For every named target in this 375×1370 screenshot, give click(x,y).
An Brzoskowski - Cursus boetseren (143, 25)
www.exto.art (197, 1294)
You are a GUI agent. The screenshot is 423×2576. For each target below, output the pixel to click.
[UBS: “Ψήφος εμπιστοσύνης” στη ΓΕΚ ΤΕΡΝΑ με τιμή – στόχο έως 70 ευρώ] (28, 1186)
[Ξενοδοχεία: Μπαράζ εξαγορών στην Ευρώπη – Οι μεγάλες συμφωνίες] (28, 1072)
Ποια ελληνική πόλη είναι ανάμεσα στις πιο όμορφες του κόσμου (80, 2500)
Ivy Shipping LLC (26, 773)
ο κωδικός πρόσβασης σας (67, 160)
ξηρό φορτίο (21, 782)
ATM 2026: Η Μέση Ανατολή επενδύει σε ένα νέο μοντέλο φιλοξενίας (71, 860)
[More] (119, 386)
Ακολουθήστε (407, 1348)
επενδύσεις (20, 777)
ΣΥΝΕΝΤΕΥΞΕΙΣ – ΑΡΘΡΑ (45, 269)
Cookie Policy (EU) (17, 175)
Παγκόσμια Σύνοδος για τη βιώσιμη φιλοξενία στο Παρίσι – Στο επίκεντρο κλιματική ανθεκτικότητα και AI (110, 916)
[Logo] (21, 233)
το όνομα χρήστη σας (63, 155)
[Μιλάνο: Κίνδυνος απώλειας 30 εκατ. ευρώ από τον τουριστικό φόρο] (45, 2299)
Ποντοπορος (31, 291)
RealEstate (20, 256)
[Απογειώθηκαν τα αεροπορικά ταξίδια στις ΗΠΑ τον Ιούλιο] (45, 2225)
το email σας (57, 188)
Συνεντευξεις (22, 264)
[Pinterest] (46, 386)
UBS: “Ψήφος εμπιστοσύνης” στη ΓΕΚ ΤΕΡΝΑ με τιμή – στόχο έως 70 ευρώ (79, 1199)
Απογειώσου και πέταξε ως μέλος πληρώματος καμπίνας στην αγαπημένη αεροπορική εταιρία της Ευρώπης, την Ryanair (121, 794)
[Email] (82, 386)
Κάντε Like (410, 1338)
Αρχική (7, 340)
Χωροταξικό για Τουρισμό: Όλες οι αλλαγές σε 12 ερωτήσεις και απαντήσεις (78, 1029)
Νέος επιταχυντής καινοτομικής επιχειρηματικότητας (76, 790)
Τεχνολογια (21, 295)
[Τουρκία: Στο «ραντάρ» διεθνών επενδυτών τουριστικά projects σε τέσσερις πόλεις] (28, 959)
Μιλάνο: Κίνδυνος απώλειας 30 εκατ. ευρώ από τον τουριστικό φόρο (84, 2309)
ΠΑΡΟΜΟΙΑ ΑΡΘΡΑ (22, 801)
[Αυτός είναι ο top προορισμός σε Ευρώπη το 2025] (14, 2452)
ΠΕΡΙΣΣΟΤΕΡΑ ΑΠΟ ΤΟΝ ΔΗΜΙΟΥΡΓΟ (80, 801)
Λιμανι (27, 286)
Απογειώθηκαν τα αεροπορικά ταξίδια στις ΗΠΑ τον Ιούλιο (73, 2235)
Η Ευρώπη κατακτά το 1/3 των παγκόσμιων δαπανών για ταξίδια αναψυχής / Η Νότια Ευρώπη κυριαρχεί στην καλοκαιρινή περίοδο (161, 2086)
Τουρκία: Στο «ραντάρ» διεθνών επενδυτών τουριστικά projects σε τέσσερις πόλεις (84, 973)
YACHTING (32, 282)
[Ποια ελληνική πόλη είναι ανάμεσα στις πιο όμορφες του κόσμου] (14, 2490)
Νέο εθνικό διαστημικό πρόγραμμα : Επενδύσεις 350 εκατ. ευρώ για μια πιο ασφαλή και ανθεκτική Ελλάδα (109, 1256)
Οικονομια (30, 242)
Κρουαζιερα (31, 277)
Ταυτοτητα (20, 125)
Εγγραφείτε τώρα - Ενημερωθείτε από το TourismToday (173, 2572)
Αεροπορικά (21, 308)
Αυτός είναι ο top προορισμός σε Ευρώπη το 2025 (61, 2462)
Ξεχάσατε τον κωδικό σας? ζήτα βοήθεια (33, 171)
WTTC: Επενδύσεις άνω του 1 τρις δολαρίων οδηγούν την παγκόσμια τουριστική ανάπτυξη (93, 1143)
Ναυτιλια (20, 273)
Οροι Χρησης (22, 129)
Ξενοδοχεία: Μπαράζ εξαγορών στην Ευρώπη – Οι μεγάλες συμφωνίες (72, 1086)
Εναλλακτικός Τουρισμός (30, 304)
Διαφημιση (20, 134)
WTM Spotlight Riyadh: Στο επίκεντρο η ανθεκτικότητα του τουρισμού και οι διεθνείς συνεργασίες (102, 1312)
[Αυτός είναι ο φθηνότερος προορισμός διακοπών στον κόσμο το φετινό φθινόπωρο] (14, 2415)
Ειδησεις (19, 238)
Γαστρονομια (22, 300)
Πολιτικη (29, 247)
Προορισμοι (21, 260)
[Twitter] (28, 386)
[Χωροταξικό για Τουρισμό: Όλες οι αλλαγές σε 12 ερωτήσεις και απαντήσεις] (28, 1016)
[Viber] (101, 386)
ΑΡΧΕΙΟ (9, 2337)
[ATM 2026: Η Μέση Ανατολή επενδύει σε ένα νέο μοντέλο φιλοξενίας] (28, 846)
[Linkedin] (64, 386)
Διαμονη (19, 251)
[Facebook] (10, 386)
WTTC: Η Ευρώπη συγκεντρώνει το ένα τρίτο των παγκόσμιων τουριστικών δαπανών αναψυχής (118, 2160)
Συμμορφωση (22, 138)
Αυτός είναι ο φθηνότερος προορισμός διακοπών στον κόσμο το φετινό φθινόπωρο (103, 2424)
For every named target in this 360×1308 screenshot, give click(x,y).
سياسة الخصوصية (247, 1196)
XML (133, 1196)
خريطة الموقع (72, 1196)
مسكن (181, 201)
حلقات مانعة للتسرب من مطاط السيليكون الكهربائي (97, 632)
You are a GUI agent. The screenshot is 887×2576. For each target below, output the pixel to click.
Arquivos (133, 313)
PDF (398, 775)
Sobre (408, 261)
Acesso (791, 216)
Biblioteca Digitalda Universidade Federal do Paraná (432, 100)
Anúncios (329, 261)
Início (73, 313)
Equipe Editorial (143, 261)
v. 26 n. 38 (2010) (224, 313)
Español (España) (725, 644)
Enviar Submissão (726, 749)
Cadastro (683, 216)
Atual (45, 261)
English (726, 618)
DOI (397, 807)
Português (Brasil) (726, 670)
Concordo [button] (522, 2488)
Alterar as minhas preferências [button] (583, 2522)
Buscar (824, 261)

+--

## What you should do
Search the listing for the string "pixel". Copy each line where it is found.

## Exercise output
You are a GUI agent. The screenshot is 423×2576. For each target below, output the pixel to click.
You are a GUI agent. The screenshot is 887×2576. For each target below, output the pixel to click.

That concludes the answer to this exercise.